» **EXERCISE GOAL**
Return the lines below that contain the word "computer".
Start of THE DATA
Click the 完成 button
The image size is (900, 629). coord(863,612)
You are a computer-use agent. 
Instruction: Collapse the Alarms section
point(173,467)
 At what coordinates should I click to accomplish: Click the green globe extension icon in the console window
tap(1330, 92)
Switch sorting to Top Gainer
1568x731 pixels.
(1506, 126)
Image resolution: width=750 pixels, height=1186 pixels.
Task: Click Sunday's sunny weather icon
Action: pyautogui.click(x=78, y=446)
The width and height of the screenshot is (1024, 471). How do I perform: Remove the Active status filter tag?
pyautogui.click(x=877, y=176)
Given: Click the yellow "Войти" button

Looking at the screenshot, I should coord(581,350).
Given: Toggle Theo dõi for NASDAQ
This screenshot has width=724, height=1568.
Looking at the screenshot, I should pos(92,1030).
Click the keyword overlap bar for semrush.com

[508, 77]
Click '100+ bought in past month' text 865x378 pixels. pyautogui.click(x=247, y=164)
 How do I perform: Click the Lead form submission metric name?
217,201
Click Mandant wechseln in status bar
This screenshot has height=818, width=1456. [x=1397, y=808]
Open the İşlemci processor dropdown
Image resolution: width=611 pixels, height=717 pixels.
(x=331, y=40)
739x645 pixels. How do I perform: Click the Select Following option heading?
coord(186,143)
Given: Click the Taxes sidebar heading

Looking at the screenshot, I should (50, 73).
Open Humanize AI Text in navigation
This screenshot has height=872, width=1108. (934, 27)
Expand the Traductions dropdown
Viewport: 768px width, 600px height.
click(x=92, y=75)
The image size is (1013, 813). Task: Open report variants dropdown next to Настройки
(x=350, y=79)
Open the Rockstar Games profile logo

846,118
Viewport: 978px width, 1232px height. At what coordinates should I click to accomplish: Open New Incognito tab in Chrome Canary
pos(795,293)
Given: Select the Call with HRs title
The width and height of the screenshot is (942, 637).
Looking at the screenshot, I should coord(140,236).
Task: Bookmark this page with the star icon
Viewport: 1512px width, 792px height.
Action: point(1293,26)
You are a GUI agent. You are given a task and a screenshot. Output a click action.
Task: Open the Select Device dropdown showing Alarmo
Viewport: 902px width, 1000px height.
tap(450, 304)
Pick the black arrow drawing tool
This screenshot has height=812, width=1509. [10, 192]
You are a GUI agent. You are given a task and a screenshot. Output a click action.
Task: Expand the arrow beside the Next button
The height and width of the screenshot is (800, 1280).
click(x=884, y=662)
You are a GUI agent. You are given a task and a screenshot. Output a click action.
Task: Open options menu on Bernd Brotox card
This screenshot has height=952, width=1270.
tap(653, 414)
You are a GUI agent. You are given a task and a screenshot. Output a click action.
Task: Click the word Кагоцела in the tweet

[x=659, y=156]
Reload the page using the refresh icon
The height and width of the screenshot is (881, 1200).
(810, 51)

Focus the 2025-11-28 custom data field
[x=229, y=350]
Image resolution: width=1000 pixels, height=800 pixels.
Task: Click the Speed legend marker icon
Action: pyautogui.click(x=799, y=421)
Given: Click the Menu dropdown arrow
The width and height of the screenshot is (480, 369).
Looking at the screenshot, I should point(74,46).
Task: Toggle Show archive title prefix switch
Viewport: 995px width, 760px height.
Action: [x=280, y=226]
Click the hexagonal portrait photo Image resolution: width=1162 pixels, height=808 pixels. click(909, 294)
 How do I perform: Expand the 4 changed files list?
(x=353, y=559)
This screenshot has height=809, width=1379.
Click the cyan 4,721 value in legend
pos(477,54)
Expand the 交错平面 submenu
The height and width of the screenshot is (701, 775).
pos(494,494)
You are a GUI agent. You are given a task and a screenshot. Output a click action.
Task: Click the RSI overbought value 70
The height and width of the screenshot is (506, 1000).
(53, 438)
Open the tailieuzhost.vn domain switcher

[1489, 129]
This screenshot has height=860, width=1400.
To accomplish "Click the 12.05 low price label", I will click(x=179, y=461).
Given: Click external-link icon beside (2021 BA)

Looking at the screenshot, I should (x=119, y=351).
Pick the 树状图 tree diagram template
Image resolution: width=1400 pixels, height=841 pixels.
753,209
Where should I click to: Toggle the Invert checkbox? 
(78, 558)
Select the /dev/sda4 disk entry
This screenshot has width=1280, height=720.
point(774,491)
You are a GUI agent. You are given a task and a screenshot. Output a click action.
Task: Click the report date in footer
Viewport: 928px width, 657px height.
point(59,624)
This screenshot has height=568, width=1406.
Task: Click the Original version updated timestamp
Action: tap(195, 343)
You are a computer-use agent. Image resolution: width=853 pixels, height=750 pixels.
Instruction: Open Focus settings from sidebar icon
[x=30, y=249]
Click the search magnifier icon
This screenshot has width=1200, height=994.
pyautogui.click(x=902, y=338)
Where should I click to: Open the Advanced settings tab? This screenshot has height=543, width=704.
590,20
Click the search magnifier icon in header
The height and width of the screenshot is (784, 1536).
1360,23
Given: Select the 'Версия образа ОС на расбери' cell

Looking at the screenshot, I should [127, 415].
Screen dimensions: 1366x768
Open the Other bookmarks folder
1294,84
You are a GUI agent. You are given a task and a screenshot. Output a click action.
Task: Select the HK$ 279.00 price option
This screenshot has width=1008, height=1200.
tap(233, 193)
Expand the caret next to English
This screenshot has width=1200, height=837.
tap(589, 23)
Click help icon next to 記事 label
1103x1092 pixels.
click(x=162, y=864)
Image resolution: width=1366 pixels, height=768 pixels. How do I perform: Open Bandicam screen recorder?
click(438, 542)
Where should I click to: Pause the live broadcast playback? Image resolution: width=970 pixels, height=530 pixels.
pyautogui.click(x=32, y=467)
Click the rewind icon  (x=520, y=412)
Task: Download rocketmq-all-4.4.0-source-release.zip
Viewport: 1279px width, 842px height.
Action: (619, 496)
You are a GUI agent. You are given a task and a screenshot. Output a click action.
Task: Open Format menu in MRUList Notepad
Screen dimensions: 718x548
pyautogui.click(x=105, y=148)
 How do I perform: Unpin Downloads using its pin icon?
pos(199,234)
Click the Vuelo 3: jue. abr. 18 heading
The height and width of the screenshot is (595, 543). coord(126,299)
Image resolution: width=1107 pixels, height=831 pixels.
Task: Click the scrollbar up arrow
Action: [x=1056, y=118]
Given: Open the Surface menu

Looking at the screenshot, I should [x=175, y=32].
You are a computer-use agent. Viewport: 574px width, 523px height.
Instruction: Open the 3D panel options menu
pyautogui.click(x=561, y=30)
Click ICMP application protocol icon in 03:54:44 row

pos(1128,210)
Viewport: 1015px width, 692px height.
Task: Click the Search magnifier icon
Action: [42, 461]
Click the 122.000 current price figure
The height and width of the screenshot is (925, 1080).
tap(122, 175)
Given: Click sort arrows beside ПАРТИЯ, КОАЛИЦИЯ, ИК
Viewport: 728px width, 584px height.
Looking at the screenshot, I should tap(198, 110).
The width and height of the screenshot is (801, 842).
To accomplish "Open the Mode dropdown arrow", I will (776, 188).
End of THE DATA
» **ANSWER BELOW**
You are a computer-use agent. 
You are a computer-use agent. Image resolution: width=853 pixels, height=750 pixels.
You are a computer-use agent. Viewport: 574px width, 523px height.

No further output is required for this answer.